# Records to use
---*---
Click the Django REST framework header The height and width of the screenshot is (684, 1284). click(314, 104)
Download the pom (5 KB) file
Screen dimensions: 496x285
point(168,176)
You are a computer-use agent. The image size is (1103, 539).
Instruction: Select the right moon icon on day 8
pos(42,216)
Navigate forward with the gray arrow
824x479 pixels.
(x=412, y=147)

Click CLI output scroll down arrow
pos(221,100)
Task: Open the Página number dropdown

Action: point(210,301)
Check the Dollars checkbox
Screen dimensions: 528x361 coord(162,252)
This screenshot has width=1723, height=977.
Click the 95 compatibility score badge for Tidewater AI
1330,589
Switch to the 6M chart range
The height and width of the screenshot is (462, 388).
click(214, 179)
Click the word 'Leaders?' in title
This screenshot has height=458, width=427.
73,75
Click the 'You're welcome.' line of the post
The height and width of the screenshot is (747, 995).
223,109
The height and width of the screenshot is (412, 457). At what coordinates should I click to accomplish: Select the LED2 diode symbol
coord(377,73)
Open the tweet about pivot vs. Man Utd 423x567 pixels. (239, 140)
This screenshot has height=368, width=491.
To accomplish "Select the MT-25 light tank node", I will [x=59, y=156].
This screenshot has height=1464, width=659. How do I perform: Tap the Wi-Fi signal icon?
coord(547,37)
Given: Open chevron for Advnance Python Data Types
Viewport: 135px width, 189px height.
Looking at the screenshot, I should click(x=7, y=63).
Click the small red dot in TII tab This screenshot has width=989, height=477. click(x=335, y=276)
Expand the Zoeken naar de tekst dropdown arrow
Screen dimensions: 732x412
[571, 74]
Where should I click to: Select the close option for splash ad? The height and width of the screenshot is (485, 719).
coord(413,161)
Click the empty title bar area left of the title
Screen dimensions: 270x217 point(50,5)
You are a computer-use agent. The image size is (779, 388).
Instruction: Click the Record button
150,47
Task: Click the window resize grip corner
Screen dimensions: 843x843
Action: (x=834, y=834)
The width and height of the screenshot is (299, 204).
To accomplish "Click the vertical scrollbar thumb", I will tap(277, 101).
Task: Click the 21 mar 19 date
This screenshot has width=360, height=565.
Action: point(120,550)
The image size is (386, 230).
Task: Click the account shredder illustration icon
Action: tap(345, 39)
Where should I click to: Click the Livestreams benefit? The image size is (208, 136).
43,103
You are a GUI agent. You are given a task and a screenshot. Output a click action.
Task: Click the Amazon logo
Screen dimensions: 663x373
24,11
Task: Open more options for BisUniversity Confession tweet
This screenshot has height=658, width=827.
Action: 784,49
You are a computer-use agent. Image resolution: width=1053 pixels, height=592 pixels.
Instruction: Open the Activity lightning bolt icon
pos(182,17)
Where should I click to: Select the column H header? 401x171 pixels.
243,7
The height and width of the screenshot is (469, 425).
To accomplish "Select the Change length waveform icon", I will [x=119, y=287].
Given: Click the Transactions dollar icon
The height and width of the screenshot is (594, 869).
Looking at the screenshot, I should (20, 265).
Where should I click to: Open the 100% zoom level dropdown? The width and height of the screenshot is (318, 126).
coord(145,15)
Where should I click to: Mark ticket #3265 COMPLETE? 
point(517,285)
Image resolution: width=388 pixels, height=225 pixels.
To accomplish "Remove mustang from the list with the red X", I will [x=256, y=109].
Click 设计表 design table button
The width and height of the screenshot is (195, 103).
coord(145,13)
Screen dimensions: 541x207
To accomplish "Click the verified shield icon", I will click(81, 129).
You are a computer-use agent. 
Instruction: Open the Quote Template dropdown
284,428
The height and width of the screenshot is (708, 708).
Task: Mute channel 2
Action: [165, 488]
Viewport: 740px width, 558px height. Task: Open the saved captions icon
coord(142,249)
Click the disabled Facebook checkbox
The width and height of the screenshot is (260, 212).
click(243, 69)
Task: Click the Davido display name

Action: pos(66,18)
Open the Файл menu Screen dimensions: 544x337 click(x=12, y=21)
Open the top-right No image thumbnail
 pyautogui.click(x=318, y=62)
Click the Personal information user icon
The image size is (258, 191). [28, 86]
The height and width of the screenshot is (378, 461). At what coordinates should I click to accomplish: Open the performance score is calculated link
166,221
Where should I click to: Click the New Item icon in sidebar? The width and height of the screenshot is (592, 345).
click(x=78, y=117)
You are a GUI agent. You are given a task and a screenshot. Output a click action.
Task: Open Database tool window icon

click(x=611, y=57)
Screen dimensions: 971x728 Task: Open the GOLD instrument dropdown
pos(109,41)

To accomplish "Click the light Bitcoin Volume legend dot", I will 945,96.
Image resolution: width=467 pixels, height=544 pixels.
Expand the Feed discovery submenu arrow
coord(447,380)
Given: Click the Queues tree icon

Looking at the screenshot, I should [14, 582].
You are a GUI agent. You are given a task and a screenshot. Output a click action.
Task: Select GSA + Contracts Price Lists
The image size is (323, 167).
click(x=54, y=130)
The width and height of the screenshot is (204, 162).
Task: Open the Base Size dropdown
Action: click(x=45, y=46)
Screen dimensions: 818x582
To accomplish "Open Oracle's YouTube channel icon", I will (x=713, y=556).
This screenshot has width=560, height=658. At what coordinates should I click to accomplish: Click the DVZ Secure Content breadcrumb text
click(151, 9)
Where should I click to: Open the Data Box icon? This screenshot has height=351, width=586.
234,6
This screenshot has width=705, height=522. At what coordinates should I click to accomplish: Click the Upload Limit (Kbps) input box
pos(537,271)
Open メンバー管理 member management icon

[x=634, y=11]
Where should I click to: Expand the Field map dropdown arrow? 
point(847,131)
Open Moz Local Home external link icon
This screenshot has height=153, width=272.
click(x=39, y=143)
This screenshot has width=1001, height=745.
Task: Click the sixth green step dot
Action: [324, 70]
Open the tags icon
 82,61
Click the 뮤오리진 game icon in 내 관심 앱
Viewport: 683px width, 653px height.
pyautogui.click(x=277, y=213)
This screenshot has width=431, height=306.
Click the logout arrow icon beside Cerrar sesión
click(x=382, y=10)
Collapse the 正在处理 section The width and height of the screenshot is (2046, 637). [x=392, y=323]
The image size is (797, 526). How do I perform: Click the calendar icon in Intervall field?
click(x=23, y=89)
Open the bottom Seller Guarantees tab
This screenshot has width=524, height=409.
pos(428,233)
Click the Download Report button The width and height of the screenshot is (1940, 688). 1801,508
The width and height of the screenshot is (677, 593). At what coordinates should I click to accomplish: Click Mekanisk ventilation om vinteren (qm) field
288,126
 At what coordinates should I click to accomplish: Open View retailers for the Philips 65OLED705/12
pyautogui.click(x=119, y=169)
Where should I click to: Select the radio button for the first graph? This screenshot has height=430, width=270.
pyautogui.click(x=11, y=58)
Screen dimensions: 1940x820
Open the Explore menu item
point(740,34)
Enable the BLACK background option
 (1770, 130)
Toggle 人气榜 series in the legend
---*---
# Work task
Working through the data above, find every line holding "agent" and copy it.

# Answer to the exercise
You are a computer-use agent. The image size is (1103, 539).
You are a computer-use agent. The image size is (779, 388).
You are a GUI agent. You are given a task and a screenshot. Output a click action.
You are a computer-use agent. Image resolution: width=1053 pixels, height=592 pixels.
You are a computer-use agent. 
You are a GUI agent. You are given a task and a screenshot. Output a click action.
You are a GUI agent. You are given a task and a screenshot. Output a click action.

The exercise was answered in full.